Exercise prompt. How many lines in the records below contain the string "will"? Reply with the number only.

Dataset extract.
======
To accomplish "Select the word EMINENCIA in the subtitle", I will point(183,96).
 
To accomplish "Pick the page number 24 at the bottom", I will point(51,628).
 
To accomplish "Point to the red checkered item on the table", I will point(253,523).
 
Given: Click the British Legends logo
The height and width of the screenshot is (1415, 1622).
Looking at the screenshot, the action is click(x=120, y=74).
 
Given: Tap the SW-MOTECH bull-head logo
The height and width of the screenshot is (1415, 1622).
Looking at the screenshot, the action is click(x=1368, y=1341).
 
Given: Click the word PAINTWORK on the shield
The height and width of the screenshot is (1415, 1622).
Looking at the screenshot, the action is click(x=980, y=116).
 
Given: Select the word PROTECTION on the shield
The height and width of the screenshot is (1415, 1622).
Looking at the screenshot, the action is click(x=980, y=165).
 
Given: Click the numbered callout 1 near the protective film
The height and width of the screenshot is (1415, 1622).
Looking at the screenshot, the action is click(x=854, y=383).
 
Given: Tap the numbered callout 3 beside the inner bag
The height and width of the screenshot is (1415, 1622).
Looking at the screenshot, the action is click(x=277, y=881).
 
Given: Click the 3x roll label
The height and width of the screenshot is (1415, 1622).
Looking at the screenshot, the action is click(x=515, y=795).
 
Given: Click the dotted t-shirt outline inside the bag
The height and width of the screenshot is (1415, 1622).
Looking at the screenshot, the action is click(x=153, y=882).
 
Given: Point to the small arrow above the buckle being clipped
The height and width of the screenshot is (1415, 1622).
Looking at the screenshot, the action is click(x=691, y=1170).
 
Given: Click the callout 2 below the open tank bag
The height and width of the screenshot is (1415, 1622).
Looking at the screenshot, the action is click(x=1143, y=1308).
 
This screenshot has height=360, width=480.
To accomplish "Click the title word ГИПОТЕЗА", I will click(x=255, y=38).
======
Response for this exercise. 4